EXCERPT TO READ
+--

Ariel Cohen, CQ-Roll Call on

Published in News & Features

“We know we’re certainly going to fall off a little bit,” said Greg Flynn, a Mississippi health department spokesperson of state vaccination rates. “Our concern is for the children that can’t be vaccinated for medical reasons being exposed to a disease that’s not being eradicated.”

While Mississippi has yet to see a case of measles during this current wave, Flynn said the department is concerned about the spread from Florida to nearby New Orleans.

But despite concerns about the spreading virus, experts warn that tightening vaccine requirements will only create more backlash because of how politicized vaccination has become.

“This is not a time that most states are gonna get more aggressive about tightening up any kind of mandate just because things are so polarized,” said Marcus Plescia, chief medical officer at the Association of State and Territorial Health Officials.

Missed opportunities

Before the pandemic, many kids received routine vaccinations, including measles, at back-to-school clinics.

+--

[Stored data entries]
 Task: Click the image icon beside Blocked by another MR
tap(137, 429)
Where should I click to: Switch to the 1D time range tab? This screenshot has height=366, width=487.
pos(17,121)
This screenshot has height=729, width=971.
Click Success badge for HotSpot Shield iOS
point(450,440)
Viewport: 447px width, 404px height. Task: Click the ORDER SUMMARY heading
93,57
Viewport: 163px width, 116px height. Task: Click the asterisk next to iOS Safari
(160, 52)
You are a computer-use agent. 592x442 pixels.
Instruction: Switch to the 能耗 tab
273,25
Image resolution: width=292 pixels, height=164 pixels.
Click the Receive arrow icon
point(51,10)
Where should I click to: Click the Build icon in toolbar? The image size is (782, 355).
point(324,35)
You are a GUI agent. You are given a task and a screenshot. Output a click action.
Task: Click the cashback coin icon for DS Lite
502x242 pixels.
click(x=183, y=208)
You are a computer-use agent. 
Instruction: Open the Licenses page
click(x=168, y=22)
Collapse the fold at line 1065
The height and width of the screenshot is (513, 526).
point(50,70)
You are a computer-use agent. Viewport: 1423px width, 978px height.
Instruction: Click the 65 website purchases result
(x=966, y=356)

+--

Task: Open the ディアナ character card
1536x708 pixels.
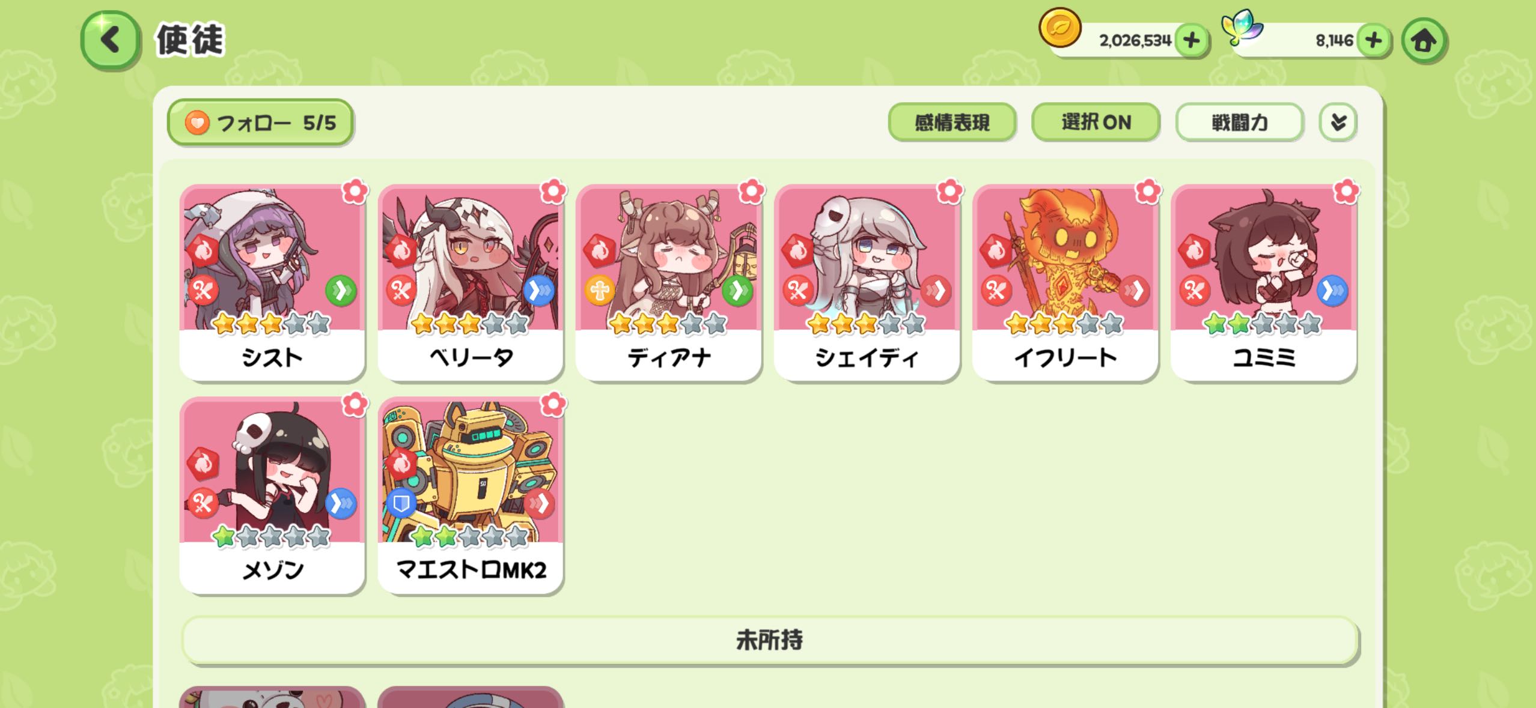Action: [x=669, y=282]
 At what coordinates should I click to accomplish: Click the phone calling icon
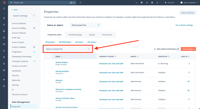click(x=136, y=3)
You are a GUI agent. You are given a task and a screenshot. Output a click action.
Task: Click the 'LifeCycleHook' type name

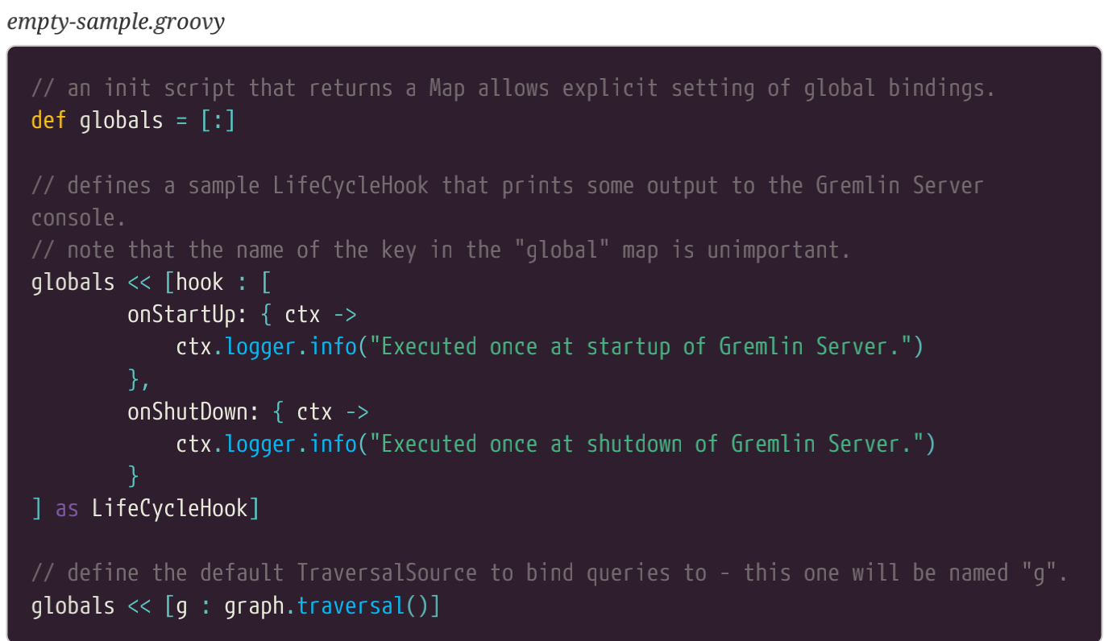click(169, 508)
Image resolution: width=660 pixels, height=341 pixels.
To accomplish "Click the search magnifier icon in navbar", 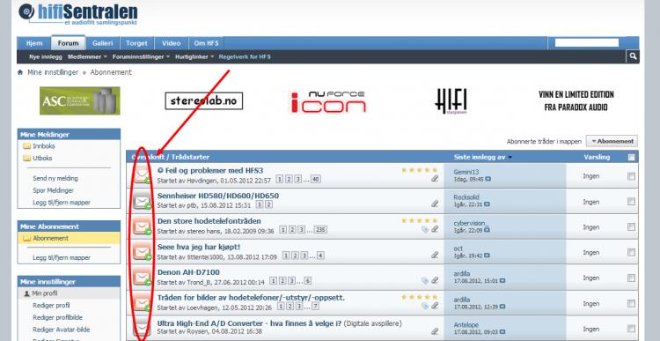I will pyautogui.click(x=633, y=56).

+--

ACTIVITY
Continue the article on falling vaccination rates and measles from its last sentence, about back-to-school clinics.

TASK RESULT
But those opportunities disappeared during the pandemic and people also fell behind on routine pediatrician appointments. So as parents play catch-up, many states have waived the once-strict vaccine requirements to give families time to get back to the doctors.


Unlike COVID-19, measles infects almost every unvaccinated person it comes into contact with. Also, unlike COVID-19, almost every person who receives the measles shot is protected from the disease for life.

“Measles was one of those diseases that, you know, somebody walks through the room with measles, and you know, everybody’s unvaccinated; nine out of 10 people get it,” Benjamin said.

When an unvaccinated person comes in contact with measles, CDC guidance is to quarantine for 21 days — a time period that is not realistic for most children.

New York state saw a significant measles outbreak in 2019, pre-pandemic, that was isolated mainly to the Hasidic Jewish communities in Brooklyn. The New York Department of Health quickly quarantined the community.

“This outbreak could get to be just as bad if we don’t know when we need to act,” Plescia said. “And now the political environment is obviously much different.”